▶ [Énoncé 1] Montrez toutes les lignes des données ci-dessous qui contiennent la chaîne « below ».

******************************

Le 29 juillet 1951 dans la presse du
matin Doreen lit un article parlant de l’ouverture d’un Centre Folklorique sur
la Superstition de la Sorcellerie et rapidement elle prend contact avec son
directeur qui transmet sa lettre à Gerald Gardner qui est « sorcière résident »
du musée.
Voilà une traduction de cet article :
Sorcellerie en Grande Bretagne
Par Allen Andrews in Illustrated du 27 septembre 1952
Cecil Williamson, qui dirige le « Witches’ Kitchen » à Castletown sur l'île de
Man est un consultant en matière de sorcellerie. C'est son métier à temps plein.
Et quand, par exemple, il reçoit une lettre l'implorant de lever un sort dirigé
contre l'auteur de la lettre, il est suffisamment instruit en matière de
sorcellerie pour créer un remède.
Une femme lui a écrit récemment et y a joint un texte malveillant écrit en
caractères magiques, qu'elle avait reçu d'une ancienne amie. Selon ce texte,
puisque celle qui avait écrit à Williamson était sur le point de se marier,
l’ancienne amitié était brisée. Des petits accidents l'ont convaincue que le
sort fonctionnait et elle demandait un moyen de le contrer.
Williamson a décidé de faire une poupée représentant la sorcière qui avait jeté
le sort. Cette poupée était en argile tiré du lit d’un fleuve mélangé avec de
l'eau puisée dans une chute d’eau. Il a pris des vers d'eau de mer pour
représenter l’énergie vitale de la sorcière, de la sève de pin pour l'essence de
vie, des baies de lierre de cimetière pour les yeux et du quartz de falaise pour
les dents et les os.
Il a brûlé les corps de trois crapauds noirs, d'une rate brune prégnante et d'un
coq noir sur un autel dédié au soleil. Sur un autre dédié à la lune il a fait
brûler un autre mélange plus plaisant composé de plantes. Les cendres ont été
incorporées à la poupée à qui on a symboliquement insufflé la vie et qu’on a
passée par les éléments de terre, d'air, de feu et d'eau.

******************************

▶ [Énoncé 2] Réécrivez sous forme de liste le paragraphe du texte source ci-dessus qui commence par « Williamson a décidé de faire une poupée », en conservant ses faits principaux.

▶ [Données à traiter]
******************************

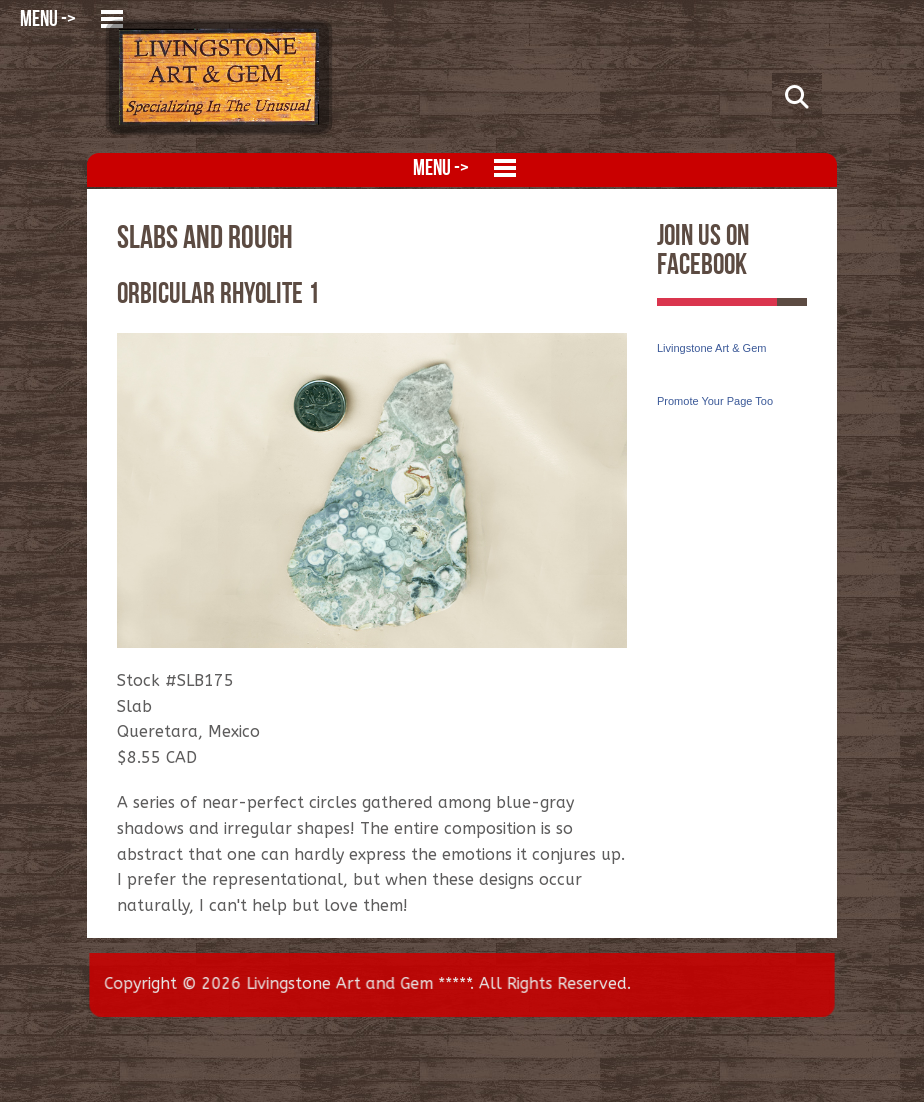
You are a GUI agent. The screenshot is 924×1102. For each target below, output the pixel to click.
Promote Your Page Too (715, 401)
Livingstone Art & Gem (711, 348)
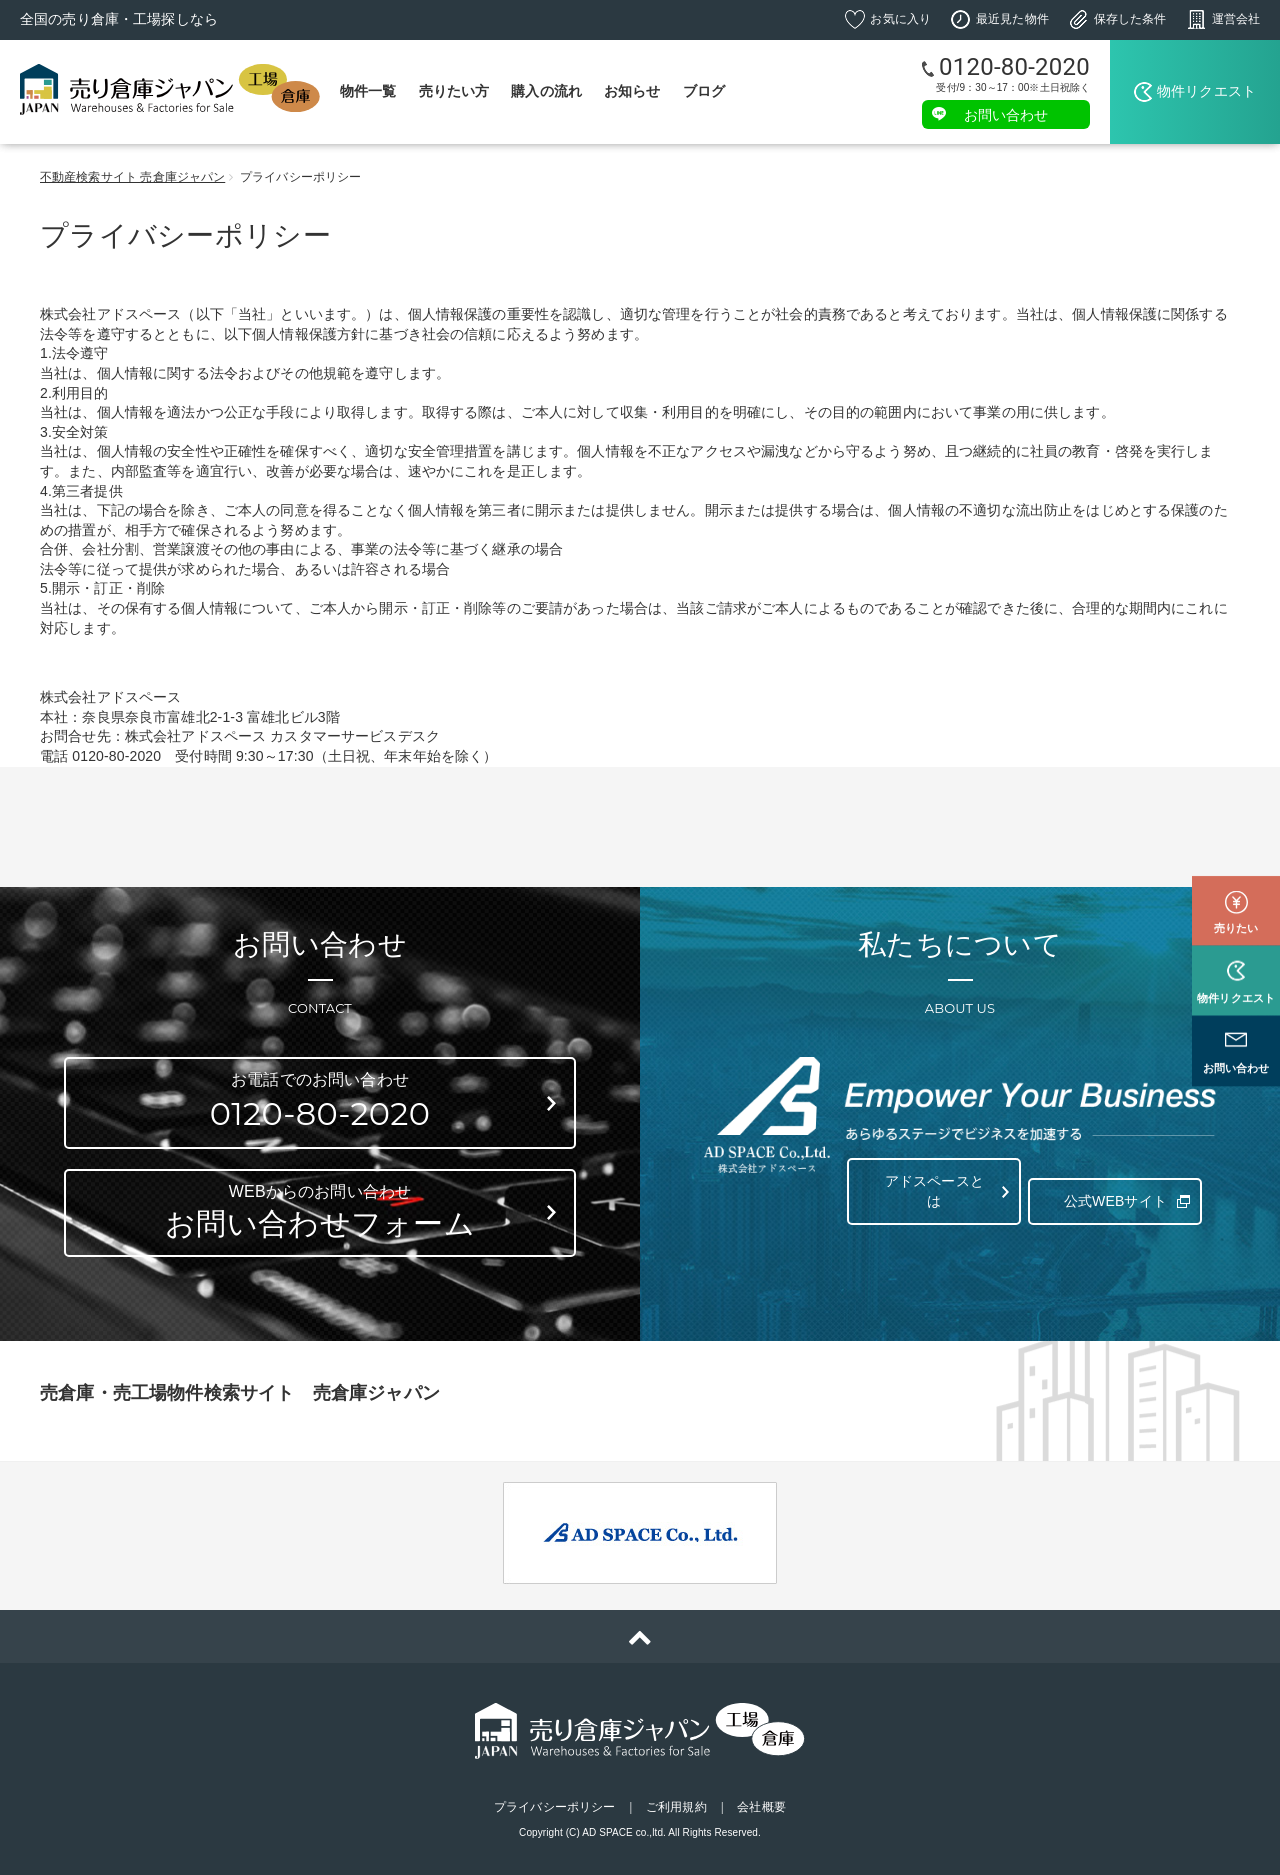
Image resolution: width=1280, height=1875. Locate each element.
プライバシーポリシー (554, 1807)
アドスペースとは (930, 1191)
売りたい (1236, 884)
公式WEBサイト (1111, 1191)
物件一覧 (368, 91)
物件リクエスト (1206, 91)
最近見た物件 (1012, 19)
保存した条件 (1130, 19)
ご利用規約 (676, 1807)
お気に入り (900, 19)
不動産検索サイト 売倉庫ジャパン (132, 177)
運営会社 (1236, 19)
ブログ (704, 91)
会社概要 (761, 1807)
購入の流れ (546, 91)
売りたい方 (454, 91)
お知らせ (632, 91)
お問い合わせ (1006, 114)
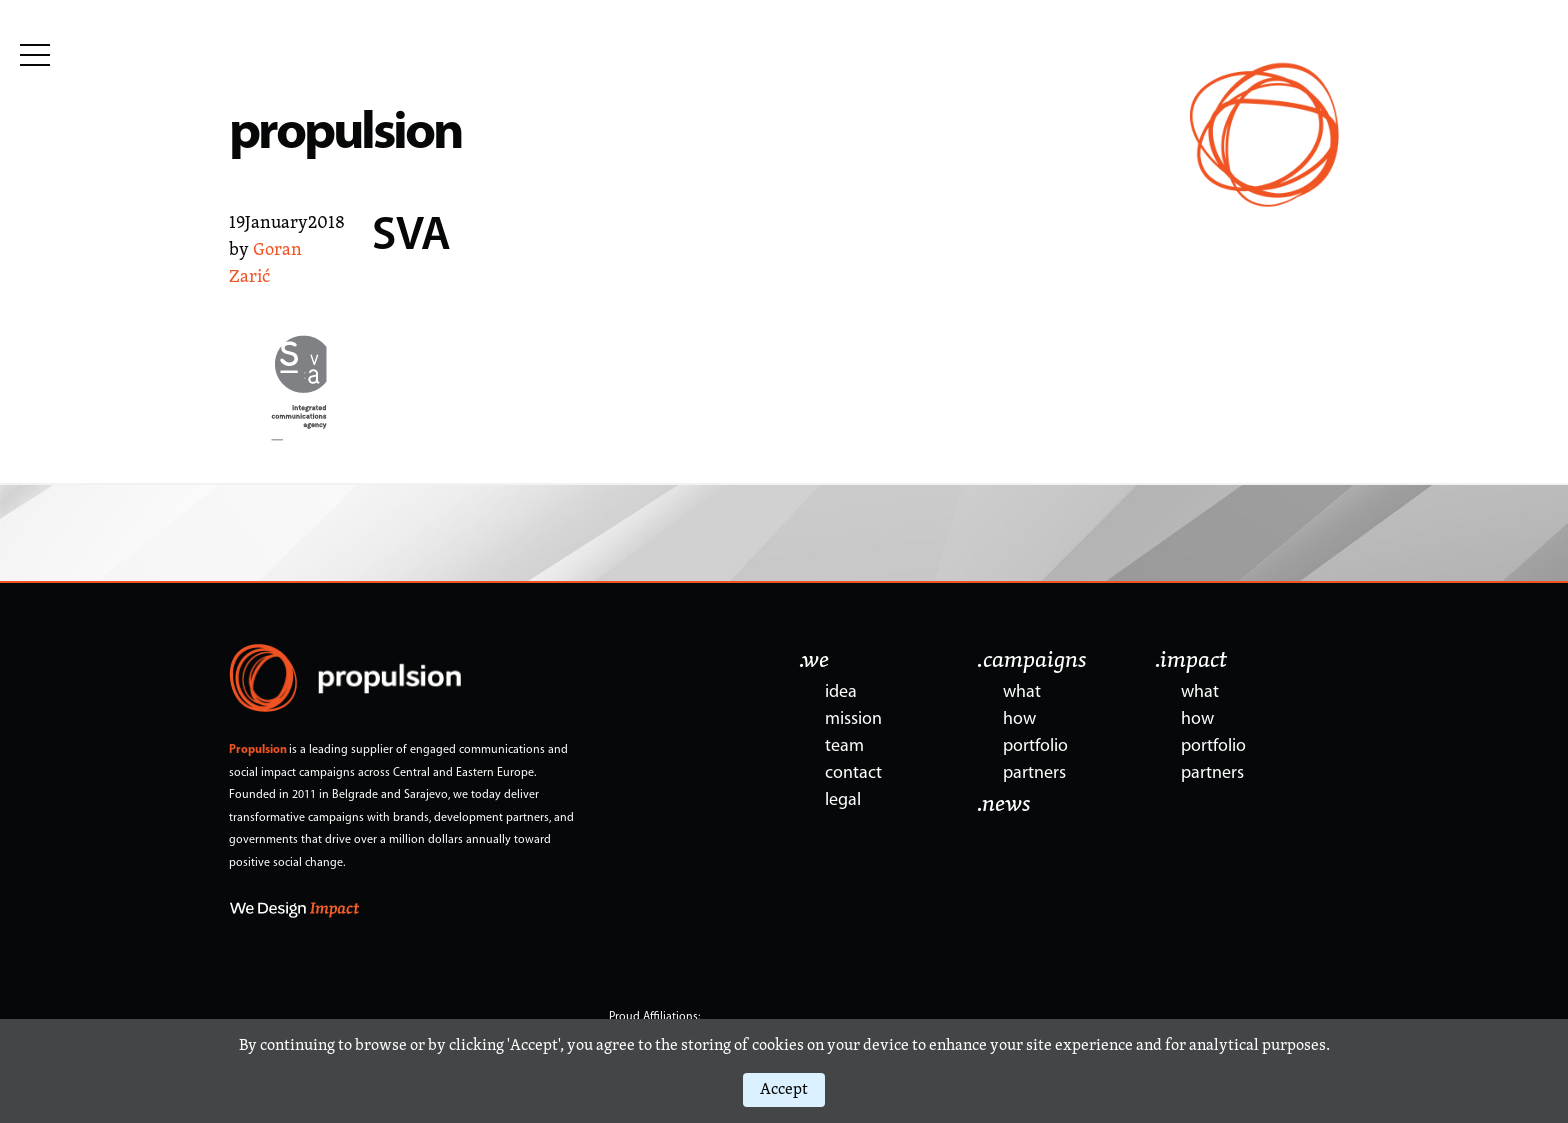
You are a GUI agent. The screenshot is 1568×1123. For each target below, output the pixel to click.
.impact (1191, 661)
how (1019, 719)
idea (841, 692)
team (844, 746)
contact (853, 773)
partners (1034, 773)
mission (853, 719)
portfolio (1035, 746)
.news (1004, 805)
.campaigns (1032, 661)
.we (814, 661)
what (1022, 692)
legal (843, 800)
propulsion (345, 134)
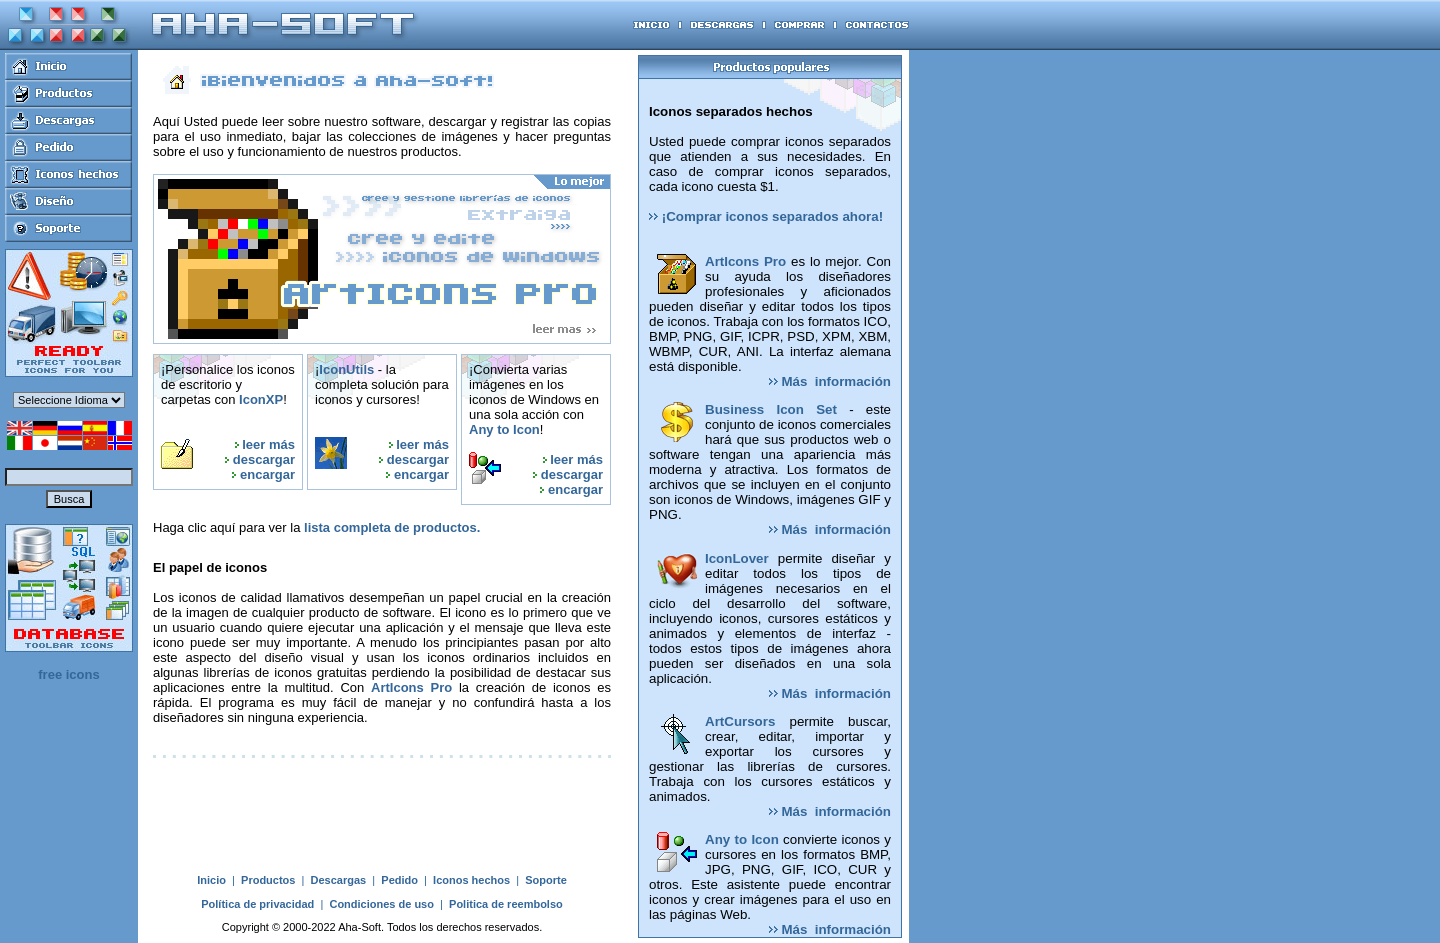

******************************

▶ [Corrigé 1]
You are a GUI agent. The screenshot is 924×1102. For each target below, output the pixel to click.
You are a GUI agent. The screenshot is 1568×1123. For each target below, output the pixel to click.

▶ [Corrigé 2]
- Williamson fabrique une poupée représentant la sorcière qui a jeté le sort.
- La poupée est faite d'argile tirée du lit d'un fleuve, mélangée à de l'eau puisée dans une chute d'eau.
- Des vers d'eau de mer représentent l'énergie vitale de la sorcière.
- De la sève de pin représente l'essence de vie.
- Des baies de lierre de cimetière servent d'yeux.
- Du quartz de falaise sert de dents et d'os.